Bir hafta evvel emektar bilgisayarım Hikmet’in “hardisk(s)diyagnosisfeyl” olması sebebiyle Hafif’i işten takip ediyordum. Hafta sonu cidden boşluk oldu wolf’un dediği gibi.

Cumartesi ve Pazarımın belirli zamanlarını bir acaip sınav için harcadım. Dahil olduğum bir güruh insan ile birlikte devlet memuru olabilmek için sıcacık sınıflarda üçgenin iç açıları, Kayserideki Şeyh Hebelüp Camii ve Tazminat fermanı ile ilgili soruları cevapladık. Bu hadiseden önce başıma gelen bir iki şeyden bahsetmek istiyorum.

Cumartesi sabahı, Ümraniye’de minibüsten inip, sınava gireceğim ilkokula yürümeye başladım. Bir benzin istasyonun içinden geçerken aniden:

“ERRR KİŞİ NİYETİNEEEEEEEE!!!”

“ALLAHÜÜEKBEEEERRRRRR”bağrışını duydum. Hoppala? Saat 8:30. Ne cenazesi bu? Hem niye benzin istasyonu.. Sonra tekrar:

“ERRR KİŞİ NİYETİNEEEEEEEE!!!”

“ALLAHÜÜEKBEEEERRRRRR”

Lan n’oluyor? Çok geçmeden benzin istasyonunun bir köşesinde 3 taksici arkadaşı ve bir de deli olduğu belli birisini gördüm. Manzara aynen şöyle idi; deli elleri önde bağlı huşu içinde dururken taksiclerden biri “er kişi niyetine” diye bağırıyor, deli de her seferinde ellerini kulaklarına götürüp “allahüekber” diye bağırıyor. Diğerleri de gülüp “Fatiha’da okusana oğlum sevap..” diyorlardı. İlginç bir mazaraydı. Bir müddet baktım. Sonra yürüdüm.

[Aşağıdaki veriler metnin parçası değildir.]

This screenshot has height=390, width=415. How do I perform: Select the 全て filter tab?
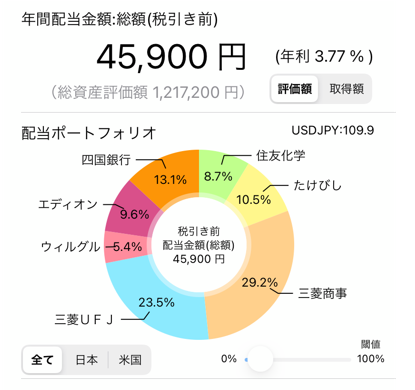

Okula geldim sonra. İçeri girerken arama vardı. Polisin önünde durdum beni umursamadı ve arkamdakini aramaya başladı. Ben de demek ki beni aramayacak diye bir adım attım. Polis bunun üzerine “Senin hiç aranmaya niyetin yok galiba” dedi. Baktım, cevap vermedim. Ne sanıyorlar ki aranmayı sevdiğimizi falan mı ya da sevmemiz gerektiğini mi? Normal olan oldu ve beni didik didik aradı. Pis pis bakarak gidişimi seyretti.

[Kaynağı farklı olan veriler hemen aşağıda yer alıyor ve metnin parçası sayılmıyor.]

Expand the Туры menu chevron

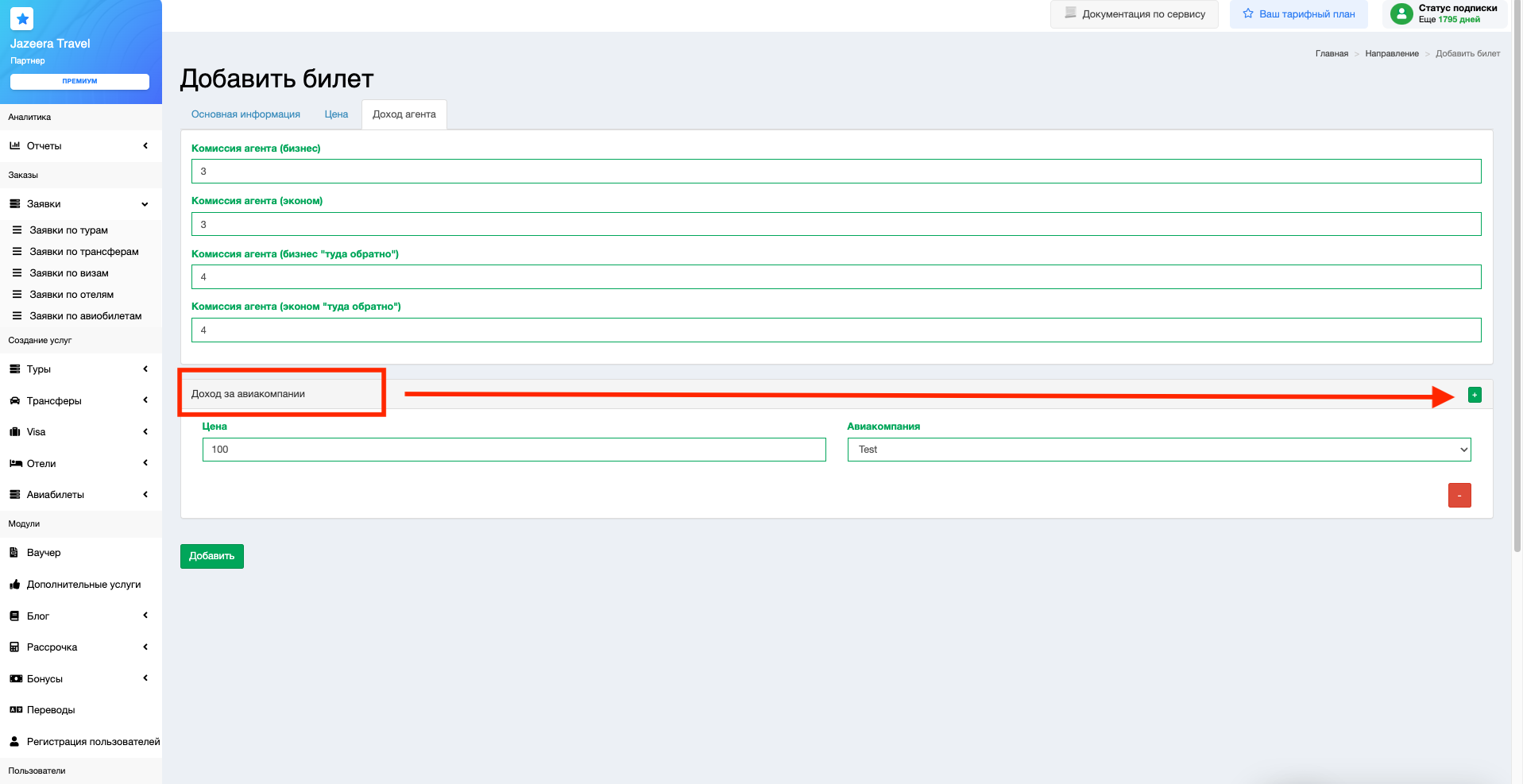pos(145,369)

Sonra sınav salonuna girdim, aslında benim umduğumdan kötüydü durum. Ciddi beklentilerin söz konusu olduğunu açıkçası sınav salonuna girince daha iyi anladım. Herkes tedirgin ve huzursuzdu. Nedense benim kafamda bu tip sınavlar hep formaliteydi. Tabi bir işimin olmasının verdiği rahatlık da bir başka etkendi. Kadrolaşma, torpil vs… yüzünden zaten olanaksızdı. Ama insanları böyle umutsuz görünce(aslında hissedince) “HER KİŞİ NİYETİNE!!” diye bağırmak geldi. Ama bağırmadım.

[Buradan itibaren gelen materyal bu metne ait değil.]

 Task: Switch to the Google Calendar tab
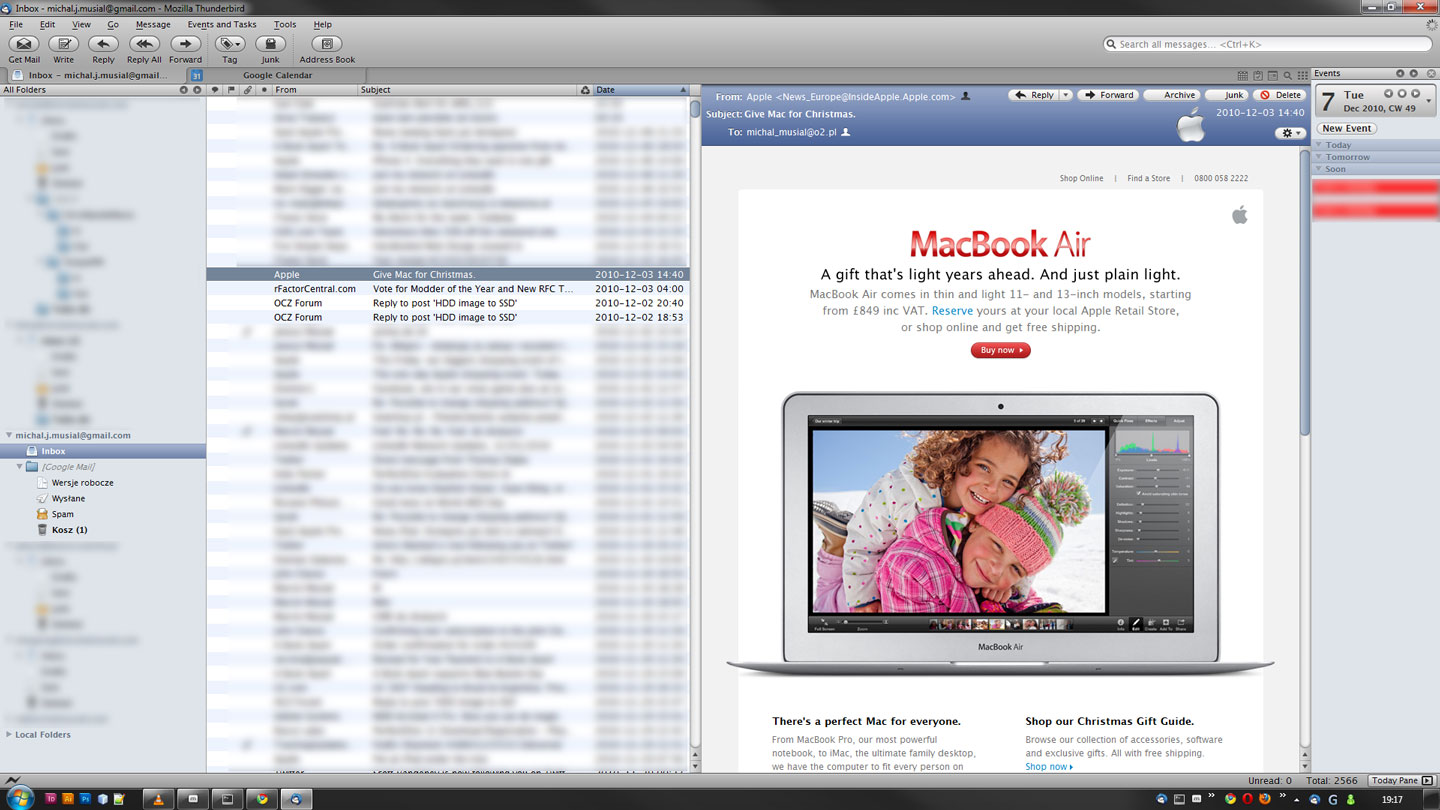click(277, 75)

Gözetmen geldi. Soru kitapçıklarını dağittı. Arkasına baktım “METEKSAN A.Ş. de basılmıştır” yazıyordu. Düşündüm. Meteksan-Bilkent-Doğramacı-YÖK-ÖSYM…Domino taşları gibi ne güzel ilişkilendiriliyor birbirine. Sınırlı sonsuzluk gibi, tavuk, yumurta,sonra yine tavuk ve yumurta.Bunları düşünürken zil çaldı. Sayfayı çevirdim. Soru 1 “Aşağıdakilerden hangisi…

kararsızlık

labyrinth | 04 July 2002 11:40

Dün birkaç arkadaş manzaraya gittik muhabbet etmek için. Sigarayı çıkardım. Bir çocuk geçiyordu o sırada, hafif bana döndü, duraksadı. Çakmak isteyecek zannettim, tam çakmağı uzatırken ters köşeye yatırdı beni. Plastik dosyaya konmuş bir kağıt uzattı:

-Sizce bu iki meslekten hangisi daha iyi?

Kağıt ortasından çizgiyle ikiye ayrılmış. Sağlık yönetimi ve fizik mühendisliği başlıkları altında mezunlarının calışabileceği alanlar yazıyor. Çocuk tek tek insanlara fikirlerini soruyormuş. Mekan Boğaziçi Üniversitesi bu arada.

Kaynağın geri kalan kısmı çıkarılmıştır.